● **Exercise goal**
What's needed is a full, exact retyping of the records.

● **Data for review**
╔══

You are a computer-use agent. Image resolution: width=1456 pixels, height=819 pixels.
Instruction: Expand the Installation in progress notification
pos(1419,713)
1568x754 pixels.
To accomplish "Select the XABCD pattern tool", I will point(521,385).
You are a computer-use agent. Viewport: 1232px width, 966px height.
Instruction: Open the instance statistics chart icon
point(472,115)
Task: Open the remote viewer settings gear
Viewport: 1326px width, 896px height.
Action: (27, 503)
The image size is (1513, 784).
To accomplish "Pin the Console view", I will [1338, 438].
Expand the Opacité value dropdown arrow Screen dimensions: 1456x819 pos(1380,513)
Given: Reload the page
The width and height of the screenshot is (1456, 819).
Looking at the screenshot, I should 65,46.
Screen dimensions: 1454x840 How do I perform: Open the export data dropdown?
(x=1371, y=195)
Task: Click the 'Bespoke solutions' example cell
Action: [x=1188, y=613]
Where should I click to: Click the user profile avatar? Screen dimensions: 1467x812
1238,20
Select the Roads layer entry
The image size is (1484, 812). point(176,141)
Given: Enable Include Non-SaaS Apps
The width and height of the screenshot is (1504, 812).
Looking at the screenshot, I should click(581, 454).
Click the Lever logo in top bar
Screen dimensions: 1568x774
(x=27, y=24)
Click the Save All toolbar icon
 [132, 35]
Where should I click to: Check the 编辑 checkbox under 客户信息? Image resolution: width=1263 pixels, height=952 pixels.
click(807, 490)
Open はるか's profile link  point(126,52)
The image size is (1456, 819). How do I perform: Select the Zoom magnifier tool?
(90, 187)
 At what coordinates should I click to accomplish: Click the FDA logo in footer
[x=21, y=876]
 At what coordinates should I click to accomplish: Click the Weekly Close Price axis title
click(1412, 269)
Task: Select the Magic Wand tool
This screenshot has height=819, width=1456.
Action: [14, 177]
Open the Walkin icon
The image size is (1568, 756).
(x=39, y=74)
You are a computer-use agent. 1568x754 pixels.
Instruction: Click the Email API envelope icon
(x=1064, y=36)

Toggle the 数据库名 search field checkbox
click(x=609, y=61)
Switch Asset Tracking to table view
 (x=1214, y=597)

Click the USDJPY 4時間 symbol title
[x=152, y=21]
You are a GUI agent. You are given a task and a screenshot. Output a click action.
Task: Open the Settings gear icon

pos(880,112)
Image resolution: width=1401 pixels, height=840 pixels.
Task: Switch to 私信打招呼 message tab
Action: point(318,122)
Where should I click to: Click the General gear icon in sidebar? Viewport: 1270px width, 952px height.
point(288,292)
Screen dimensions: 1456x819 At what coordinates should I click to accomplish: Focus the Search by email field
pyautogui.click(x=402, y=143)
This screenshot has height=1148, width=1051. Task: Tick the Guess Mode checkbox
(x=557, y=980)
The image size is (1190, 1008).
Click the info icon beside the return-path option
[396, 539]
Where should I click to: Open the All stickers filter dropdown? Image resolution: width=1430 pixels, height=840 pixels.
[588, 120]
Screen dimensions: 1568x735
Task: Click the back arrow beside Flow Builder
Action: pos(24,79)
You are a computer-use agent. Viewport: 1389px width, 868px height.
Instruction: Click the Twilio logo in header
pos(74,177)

╚══

● **Reply**
You are a computer-use agent. Image resolution: width=1456 pixels, height=819 pixels.
Instruction: Expand the Installation in progress notification
pos(1419,713)
1568x754 pixels.
To accomplish "Select the XABCD pattern tool", I will point(521,385).
You are a computer-use agent. Viewport: 1232px width, 966px height.
Instruction: Open the instance statistics chart icon
point(472,115)
Task: Open the remote viewer settings gear
Viewport: 1326px width, 896px height.
Action: (27, 503)
The image size is (1513, 784).
To accomplish "Pin the Console view", I will [1338, 438].
Expand the Opacité value dropdown arrow Screen dimensions: 1456x819 pos(1380,513)
Given: Reload the page
The width and height of the screenshot is (1456, 819).
Looking at the screenshot, I should 65,46.
Screen dimensions: 1454x840 How do I perform: Open the export data dropdown?
(x=1371, y=195)
Task: Click the 'Bespoke solutions' example cell
Action: [x=1188, y=613]
Where should I click to: Click the user profile avatar? Screen dimensions: 1467x812
1238,20
Select the Roads layer entry
The image size is (1484, 812). point(176,141)
Given: Enable Include Non-SaaS Apps
The width and height of the screenshot is (1504, 812).
Looking at the screenshot, I should click(581, 454).
Click the Lever logo in top bar
Screen dimensions: 1568x774
(x=27, y=24)
Click the Save All toolbar icon
 [132, 35]
Where should I click to: Check the 编辑 checkbox under 客户信息? Image resolution: width=1263 pixels, height=952 pixels.
click(807, 490)
Open はるか's profile link  point(126,52)
The image size is (1456, 819). How do I perform: Select the Zoom magnifier tool?
(90, 187)
 At what coordinates should I click to accomplish: Click the FDA logo in footer
[x=21, y=876]
 At what coordinates should I click to accomplish: Click the Weekly Close Price axis title
click(1412, 269)
Task: Select the Magic Wand tool
This screenshot has height=819, width=1456.
Action: [14, 177]
Open the Walkin icon
The image size is (1568, 756).
(x=39, y=74)
You are a computer-use agent. 1568x754 pixels.
Instruction: Click the Email API envelope icon
(x=1064, y=36)

Toggle the 数据库名 search field checkbox
click(x=609, y=61)
Switch Asset Tracking to table view
 (x=1214, y=597)

Click the USDJPY 4時間 symbol title
[x=152, y=21]
You are a GUI agent. You are given a task and a screenshot. Output a click action.
Task: Open the Settings gear icon

pos(880,112)
Image resolution: width=1401 pixels, height=840 pixels.
Task: Switch to 私信打招呼 message tab
Action: point(318,122)
Where should I click to: Click the General gear icon in sidebar? Viewport: 1270px width, 952px height.
point(288,292)
Screen dimensions: 1456x819 At what coordinates should I click to accomplish: Focus the Search by email field
pyautogui.click(x=402, y=143)
This screenshot has height=1148, width=1051. Task: Tick the Guess Mode checkbox
(x=557, y=980)
The image size is (1190, 1008).
Click the info icon beside the return-path option
[396, 539]
Where should I click to: Open the All stickers filter dropdown? Image resolution: width=1430 pixels, height=840 pixels.
[588, 120]
Screen dimensions: 1568x735
Task: Click the back arrow beside Flow Builder
Action: pos(24,79)
You are a computer-use agent. Viewport: 1389px width, 868px height.
Instruction: Click the Twilio logo in header
pos(74,177)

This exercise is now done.